Football conventional wisdom preaches that losing those yards has the potential to be “drive killers”, that a long yardage situation could lose a game. If we look at 3rd down conversions as a measuring stick for this idea, it tells a slightly different story. Over the last 20 years, third and long yardage (seven yards or more) has remained around 40%. Basically, it is not as doom and gloom as many coaches will make it out to be. What is doom and gloom however, is watching an opponent run down the clock with running play after running play because the opposing team doesn’t have any timeouts remaining.

Football is a game that is constantly at odds between new methodology and what has always worked in the past. Teams were so focused on vertical passing and between the tackle rushes for years before they learned that getting the ball to your best athletes in space was a better way to move the ball. College and high school coaches had unlocked that secret decades ago but the NFL and its fraternity were too rigid to accept it until it was done by a small collection of coaches and coordinators.

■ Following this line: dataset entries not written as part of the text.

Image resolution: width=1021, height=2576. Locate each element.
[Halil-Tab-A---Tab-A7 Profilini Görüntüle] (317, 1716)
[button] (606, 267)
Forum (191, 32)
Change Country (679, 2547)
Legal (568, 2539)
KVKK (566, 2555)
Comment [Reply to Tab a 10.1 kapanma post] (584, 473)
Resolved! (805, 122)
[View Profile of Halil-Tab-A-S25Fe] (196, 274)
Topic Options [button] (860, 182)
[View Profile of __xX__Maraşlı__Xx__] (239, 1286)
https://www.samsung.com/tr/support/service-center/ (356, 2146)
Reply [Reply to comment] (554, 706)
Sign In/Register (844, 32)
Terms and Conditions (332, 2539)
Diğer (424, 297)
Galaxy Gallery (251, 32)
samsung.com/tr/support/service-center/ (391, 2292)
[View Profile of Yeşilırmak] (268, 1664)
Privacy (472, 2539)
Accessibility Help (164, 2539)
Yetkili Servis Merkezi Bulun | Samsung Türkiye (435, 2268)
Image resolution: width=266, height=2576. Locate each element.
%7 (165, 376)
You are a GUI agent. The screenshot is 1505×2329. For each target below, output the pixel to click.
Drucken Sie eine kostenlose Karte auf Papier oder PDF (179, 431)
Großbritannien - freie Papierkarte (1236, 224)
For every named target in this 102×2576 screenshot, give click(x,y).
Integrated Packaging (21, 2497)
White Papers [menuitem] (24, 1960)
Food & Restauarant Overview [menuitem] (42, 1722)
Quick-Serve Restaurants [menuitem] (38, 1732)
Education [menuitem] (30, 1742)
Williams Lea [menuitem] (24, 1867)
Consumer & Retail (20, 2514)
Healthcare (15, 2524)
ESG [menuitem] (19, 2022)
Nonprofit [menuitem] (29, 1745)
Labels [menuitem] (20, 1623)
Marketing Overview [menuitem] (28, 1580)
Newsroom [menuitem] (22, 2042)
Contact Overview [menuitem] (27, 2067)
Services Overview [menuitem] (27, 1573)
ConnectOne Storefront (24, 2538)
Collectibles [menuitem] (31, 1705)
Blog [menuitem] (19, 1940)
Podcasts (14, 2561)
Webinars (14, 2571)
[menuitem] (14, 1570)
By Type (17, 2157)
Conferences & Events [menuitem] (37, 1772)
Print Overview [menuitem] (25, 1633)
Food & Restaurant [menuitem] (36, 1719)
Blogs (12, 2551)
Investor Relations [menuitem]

Such is the case for the boogeyman designation that delay of game penalties have been assigned. There will be a coach in the near future that proclaims that losing the five yards is irrelevant if it means keeping their timeout.

For all the critics of data-driven analytics in sports, its application in football helps to create a more exciting product. It is fun to watch teams go for it on fourth down, for example. But data in sports is supposed to show us a better way to execute and ultimately win games. A timeout is worth a lot more than just five yards when coaches look at the big picture of how to win a football game. Winning in the NFL is never easy, and games are usually close. Timeouts are one of the few tools that coaches have to keep the outcome in their teams hands. It is time that they stopped wasting that tool over five yards.